Low-income homeowners and owner-occupants (those at or below 80% AMI or 200% FPG) can get whole-home repairs that address safety, accessibility, and energy efficiency, enabling healthier and safer living conditions and reducing costly future repairs.
Renters in assisted or repaired units can see improved habitability and accessibility when implementing organizations make upgrades, which can directly improve health and safety for tenants.
Smaller landlords (owners of fewer than 10 properties or ≤50 units with a majority affordable) can receive forgivable loans to complete repairs, lowering financial barriers to maintaining safe, affordable rental housing.
Taxpayers or the federal budget could face increased costs if many households and properties qualify for repairs and forgivable loans, raising deficit or funding-allocation concerns.

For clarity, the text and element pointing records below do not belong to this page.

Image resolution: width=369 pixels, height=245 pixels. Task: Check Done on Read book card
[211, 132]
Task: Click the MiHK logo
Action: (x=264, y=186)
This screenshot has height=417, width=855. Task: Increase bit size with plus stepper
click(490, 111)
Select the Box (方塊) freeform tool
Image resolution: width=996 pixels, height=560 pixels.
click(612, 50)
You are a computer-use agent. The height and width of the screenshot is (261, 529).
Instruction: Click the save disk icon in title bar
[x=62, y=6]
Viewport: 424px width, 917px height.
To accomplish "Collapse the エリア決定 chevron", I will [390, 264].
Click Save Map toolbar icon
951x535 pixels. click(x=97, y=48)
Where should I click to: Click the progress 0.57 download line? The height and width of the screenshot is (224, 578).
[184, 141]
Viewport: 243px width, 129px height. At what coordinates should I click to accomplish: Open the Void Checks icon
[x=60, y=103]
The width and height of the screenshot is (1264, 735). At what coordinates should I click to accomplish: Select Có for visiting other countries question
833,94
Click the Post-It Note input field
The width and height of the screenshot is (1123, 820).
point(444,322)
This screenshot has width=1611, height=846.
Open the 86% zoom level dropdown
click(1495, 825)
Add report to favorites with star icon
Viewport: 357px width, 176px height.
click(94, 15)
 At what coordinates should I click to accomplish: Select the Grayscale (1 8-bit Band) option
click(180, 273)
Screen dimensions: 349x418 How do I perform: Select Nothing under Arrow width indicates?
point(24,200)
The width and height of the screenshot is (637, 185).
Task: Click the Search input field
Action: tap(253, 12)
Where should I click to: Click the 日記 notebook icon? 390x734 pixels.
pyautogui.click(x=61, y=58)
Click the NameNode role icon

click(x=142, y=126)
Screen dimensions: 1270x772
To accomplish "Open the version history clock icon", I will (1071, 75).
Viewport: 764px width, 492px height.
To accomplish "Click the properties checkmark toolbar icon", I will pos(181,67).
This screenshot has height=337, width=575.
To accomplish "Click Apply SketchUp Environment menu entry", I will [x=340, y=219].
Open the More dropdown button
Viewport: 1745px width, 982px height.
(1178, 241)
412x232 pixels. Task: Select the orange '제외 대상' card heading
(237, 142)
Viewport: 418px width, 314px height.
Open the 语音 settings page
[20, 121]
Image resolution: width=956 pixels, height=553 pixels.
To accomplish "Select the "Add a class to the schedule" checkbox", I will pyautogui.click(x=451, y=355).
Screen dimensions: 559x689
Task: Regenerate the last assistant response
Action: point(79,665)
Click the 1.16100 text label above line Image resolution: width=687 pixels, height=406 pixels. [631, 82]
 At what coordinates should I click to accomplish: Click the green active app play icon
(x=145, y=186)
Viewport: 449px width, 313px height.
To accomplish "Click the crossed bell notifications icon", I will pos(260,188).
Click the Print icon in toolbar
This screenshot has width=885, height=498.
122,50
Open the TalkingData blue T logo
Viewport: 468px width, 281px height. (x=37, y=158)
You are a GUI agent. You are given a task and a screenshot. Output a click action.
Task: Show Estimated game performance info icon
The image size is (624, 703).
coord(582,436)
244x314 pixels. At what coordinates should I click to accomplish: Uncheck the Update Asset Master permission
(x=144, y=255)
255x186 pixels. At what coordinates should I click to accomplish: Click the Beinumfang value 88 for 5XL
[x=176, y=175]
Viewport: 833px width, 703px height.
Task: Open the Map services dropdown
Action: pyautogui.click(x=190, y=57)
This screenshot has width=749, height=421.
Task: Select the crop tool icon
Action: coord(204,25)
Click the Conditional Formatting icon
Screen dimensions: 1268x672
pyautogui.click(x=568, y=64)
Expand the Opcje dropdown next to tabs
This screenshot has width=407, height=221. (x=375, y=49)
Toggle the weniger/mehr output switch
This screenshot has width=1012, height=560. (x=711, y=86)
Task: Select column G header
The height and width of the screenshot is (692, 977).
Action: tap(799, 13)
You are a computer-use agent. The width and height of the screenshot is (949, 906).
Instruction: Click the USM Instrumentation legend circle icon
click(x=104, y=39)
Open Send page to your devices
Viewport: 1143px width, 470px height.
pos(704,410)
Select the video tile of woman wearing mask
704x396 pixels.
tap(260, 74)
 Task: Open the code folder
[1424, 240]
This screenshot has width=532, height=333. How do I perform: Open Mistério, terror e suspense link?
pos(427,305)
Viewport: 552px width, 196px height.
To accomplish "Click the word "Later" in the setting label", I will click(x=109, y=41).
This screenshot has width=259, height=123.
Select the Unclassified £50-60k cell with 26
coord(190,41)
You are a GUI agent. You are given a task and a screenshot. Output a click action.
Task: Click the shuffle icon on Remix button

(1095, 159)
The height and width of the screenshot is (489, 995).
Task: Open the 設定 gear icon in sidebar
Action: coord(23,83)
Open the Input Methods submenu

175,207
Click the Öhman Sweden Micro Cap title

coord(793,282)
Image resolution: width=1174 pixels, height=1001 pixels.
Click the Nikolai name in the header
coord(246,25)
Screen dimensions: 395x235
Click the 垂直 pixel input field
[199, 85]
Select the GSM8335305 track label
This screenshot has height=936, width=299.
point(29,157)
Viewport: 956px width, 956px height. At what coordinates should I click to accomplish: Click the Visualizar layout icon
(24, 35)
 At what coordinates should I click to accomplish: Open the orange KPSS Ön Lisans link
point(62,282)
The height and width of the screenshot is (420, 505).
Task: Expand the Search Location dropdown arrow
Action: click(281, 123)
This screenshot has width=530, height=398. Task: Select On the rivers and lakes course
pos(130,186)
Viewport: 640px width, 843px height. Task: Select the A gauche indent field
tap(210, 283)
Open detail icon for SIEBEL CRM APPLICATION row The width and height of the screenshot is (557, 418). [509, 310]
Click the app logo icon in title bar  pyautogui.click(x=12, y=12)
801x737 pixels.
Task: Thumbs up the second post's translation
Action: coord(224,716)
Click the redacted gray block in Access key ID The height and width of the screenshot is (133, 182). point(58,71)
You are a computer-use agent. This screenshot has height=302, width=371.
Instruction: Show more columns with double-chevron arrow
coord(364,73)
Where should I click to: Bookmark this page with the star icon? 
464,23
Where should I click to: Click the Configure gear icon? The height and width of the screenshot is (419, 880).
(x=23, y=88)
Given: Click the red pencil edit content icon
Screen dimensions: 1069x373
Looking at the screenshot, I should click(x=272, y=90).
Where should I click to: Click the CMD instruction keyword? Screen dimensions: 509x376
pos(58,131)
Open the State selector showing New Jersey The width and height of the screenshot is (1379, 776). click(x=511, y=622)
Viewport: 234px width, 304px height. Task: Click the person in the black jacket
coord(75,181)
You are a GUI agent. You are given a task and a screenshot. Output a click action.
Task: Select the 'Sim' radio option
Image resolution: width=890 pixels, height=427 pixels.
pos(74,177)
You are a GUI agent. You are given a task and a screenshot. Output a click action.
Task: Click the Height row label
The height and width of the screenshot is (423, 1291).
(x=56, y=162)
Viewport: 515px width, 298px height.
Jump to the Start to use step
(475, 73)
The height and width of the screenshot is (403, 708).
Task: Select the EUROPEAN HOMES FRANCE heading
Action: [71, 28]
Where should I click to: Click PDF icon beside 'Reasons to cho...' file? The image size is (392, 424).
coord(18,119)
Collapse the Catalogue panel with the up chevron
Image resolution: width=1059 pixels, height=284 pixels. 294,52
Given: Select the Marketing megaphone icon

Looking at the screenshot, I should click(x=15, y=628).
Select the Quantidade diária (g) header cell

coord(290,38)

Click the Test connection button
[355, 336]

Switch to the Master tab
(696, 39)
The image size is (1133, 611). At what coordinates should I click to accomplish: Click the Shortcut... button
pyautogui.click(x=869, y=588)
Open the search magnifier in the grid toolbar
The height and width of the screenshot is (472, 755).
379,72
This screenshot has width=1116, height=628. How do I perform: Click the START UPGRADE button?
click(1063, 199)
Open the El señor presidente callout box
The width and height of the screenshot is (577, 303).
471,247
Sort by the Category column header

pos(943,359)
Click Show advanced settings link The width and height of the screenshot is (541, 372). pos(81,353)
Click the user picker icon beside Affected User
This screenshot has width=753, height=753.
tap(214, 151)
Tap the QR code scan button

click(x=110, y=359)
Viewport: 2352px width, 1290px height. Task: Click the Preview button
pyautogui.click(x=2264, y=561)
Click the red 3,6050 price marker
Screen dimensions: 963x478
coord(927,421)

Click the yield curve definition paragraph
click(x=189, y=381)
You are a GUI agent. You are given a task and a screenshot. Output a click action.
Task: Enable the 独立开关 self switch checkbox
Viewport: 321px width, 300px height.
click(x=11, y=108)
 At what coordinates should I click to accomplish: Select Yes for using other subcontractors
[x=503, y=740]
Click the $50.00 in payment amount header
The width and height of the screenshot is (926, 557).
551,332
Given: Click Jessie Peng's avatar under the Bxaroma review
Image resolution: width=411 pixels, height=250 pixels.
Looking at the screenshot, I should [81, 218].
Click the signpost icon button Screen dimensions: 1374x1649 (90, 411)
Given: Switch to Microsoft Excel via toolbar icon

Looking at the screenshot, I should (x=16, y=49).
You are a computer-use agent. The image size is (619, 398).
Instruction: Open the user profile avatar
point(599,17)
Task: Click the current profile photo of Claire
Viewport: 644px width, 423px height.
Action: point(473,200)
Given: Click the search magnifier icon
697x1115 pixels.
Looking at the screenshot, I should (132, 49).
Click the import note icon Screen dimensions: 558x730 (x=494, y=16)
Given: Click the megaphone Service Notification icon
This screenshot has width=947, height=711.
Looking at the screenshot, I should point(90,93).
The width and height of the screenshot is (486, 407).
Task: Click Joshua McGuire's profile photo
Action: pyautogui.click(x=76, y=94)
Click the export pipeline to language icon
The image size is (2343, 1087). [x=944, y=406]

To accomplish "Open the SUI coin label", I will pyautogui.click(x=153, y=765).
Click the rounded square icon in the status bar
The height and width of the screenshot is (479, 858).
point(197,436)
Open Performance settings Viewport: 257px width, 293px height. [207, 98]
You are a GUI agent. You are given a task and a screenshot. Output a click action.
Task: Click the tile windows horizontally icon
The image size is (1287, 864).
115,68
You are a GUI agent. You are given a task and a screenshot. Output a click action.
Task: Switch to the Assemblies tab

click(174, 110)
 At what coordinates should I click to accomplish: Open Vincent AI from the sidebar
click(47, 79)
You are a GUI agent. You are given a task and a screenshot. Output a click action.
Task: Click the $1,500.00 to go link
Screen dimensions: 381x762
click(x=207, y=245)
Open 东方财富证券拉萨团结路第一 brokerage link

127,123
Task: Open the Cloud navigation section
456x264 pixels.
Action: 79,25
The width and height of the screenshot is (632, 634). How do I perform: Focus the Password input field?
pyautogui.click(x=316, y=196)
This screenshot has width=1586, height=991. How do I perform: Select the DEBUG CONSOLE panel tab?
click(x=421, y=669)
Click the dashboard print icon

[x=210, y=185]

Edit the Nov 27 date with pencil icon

Implementing organizations (state/local agencies and nonprofits) will face administrative complexity and heavy eligibility-verification burdens (income tests, ownership proof, certifications), which could delay repairs reaching households.
Owners of larger portfolios (≥10 properties or >50 units) are excluded from some benefits, leaving tenants of bigger landlords potentially stuck in substandard housing and reducing the program's reach.
Based on analysis of 3 sections of legislative text.
Establishes a HUD pilot to fund whole-home repairs for eligible homeowners and loans/forgivable loans to small landlords with tenant protections and accessibility requirements.
Introduced January 16, 2025 by John Karl Fetterman · Last progress January 16, 2025
Creates a HUD-run pilot grant program to pay for "whole-home" repairs for income-eligible owner-occupants and to provide loans (including forgivable loans) to small landlords who agree to tenant protections. Grants go to homeowners; implementing organizations make loans or forgivable loans to eligible landlords and must follow accessibility and civil-rights rules. The Secretary must set up the pilot within one year. Implementing organizations will set per-unit funding limits that reflect local costs, monitor completion and repayment, may use up to 10% of funds for workforce training and up to 10% for admin, and must coordinate with other federal, state, and local home-repair programs.